Bug #7754
openhttp.host and http.host.raw contain the same Host header value twice, with a delimiter
Description
I ran into some strange behaviour when drafting a rule to detect RFC non-compliant characters within the HTTP host header field in which the value of the header appears to be entered into the buffer twice, delimited by ', ', is this intended behaviour?
This rule was firing many times (500k+ hits) across the Emerging Threats QA session today which baffled all of us:
alert http any any > [$HOME_NET,$HTTP_SERVERS] any (msg:"ET HUNTING Non-RFC Compliant HTTP Host Header Observed"; flow:established,to_server; http.host; pcre:"/^.*?[^A-Za-z0-9\\.\[\]:%]/"; classtype:bad-unknown; sid:54000000; rev:1;)

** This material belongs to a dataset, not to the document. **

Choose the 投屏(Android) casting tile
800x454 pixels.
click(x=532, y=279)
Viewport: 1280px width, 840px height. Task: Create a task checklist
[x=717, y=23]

When investigating the PCAPs associated with the alerts, nothing stood out to us. We looked into the hexdumps of those HTTP requests and we verified that the PCAPs were not corrupt in some strange way.

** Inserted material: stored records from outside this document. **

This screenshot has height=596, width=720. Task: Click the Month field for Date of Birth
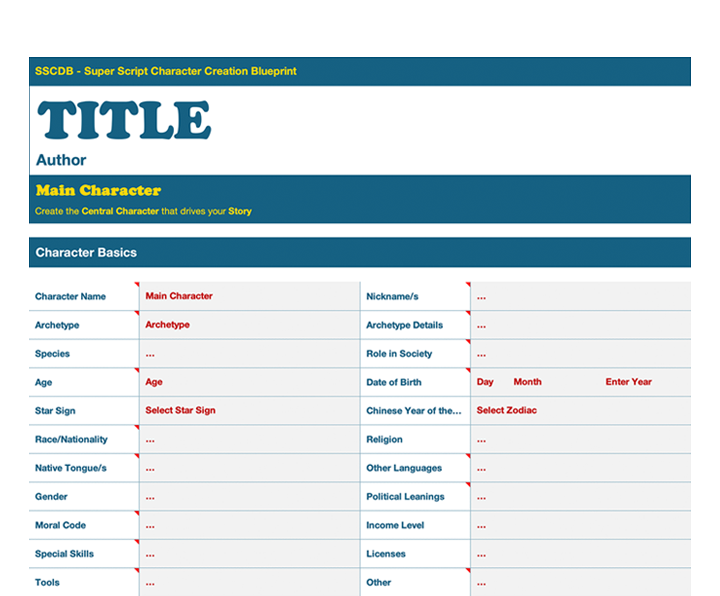pyautogui.click(x=527, y=382)
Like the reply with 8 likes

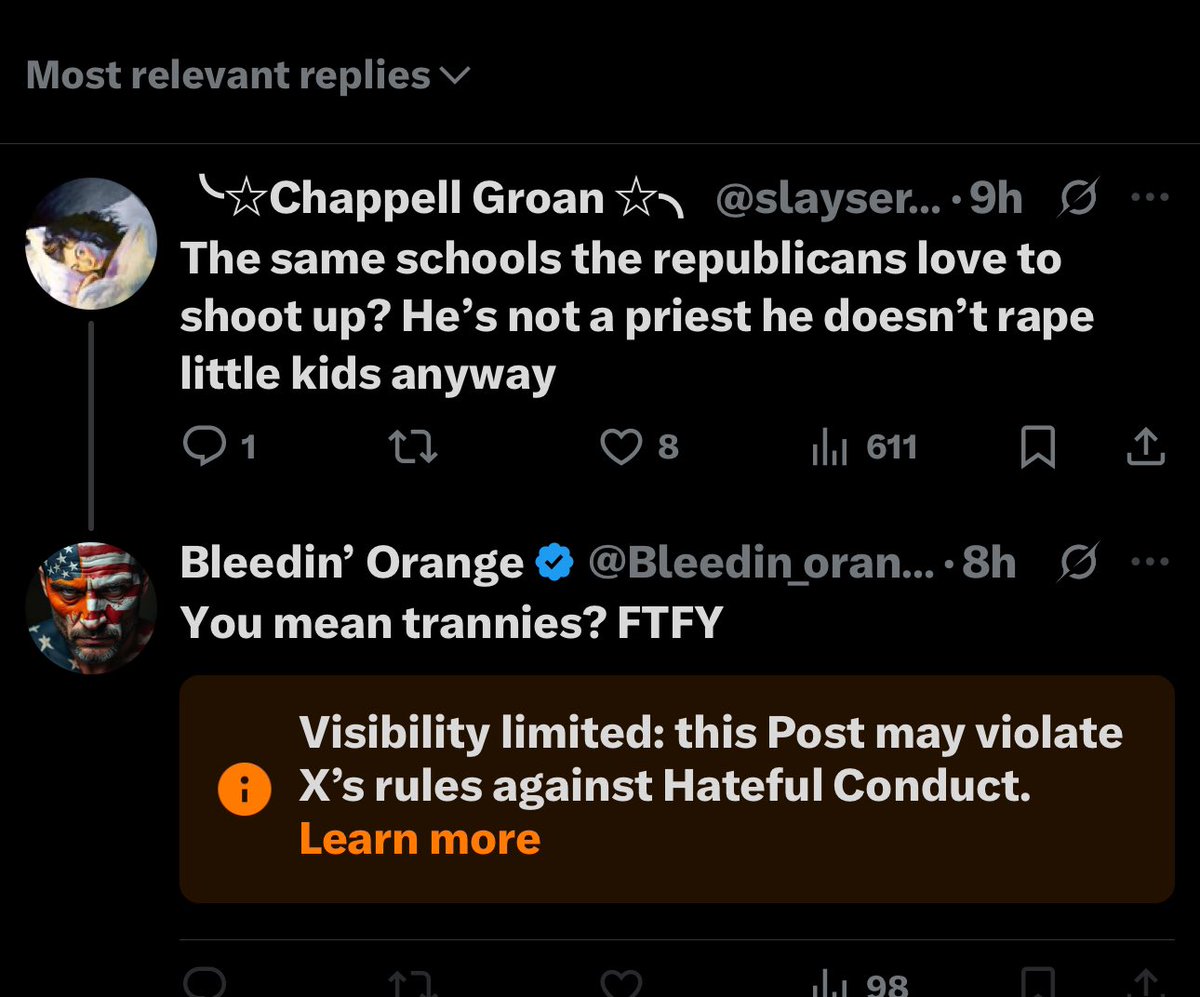click(621, 447)
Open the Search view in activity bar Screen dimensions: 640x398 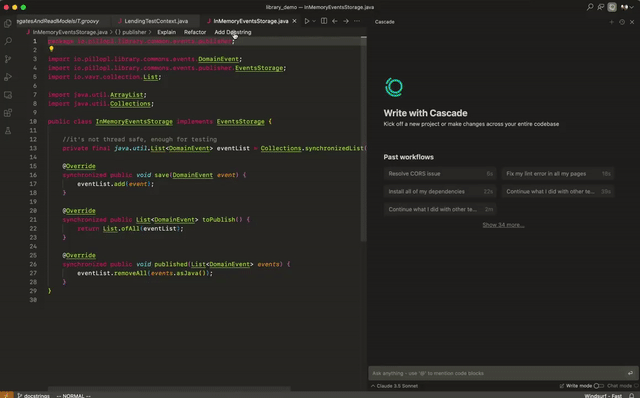tap(8, 41)
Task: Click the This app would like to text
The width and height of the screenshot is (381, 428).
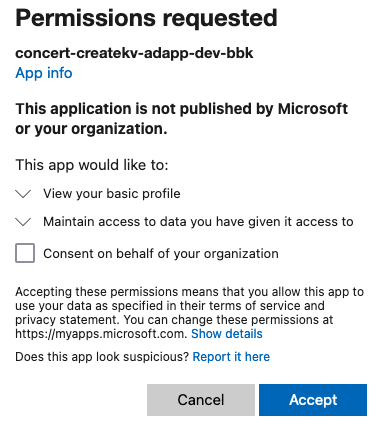Action: tap(92, 165)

From there we dumped the buffer directly from Suricata-7.0.3 and while I can't share actual domains or PCAPs that we observed in this ticket, I can share that the content structure of the buffer (hexdump) is the same as below.
http.host;
00000000 74 65 73 74 2e 67 6f 6f 67 6c 65 2e 63 6f 6d 2c |test.google.com,|
00000010 20 74 65 73 74 2e 67 6f 6f 67 6c 65 2e 63 6f 6d | test.google.com|
I thought this was an error so I created the following rule:
alert http any any -> [$HOME_NET,$HTTP_SERVERS] any (msg:"ET HUNTING Non-RFC Compliant HTTP Host Header Observed"; flow:established,to_server; http.host; content:"|2c 20|"; classtype:bad-unknown; sid:54000000; rev:1;)
And sure enough, writing a rule to specifically detect the delimiter observed in the dumped buffer gave us alerts.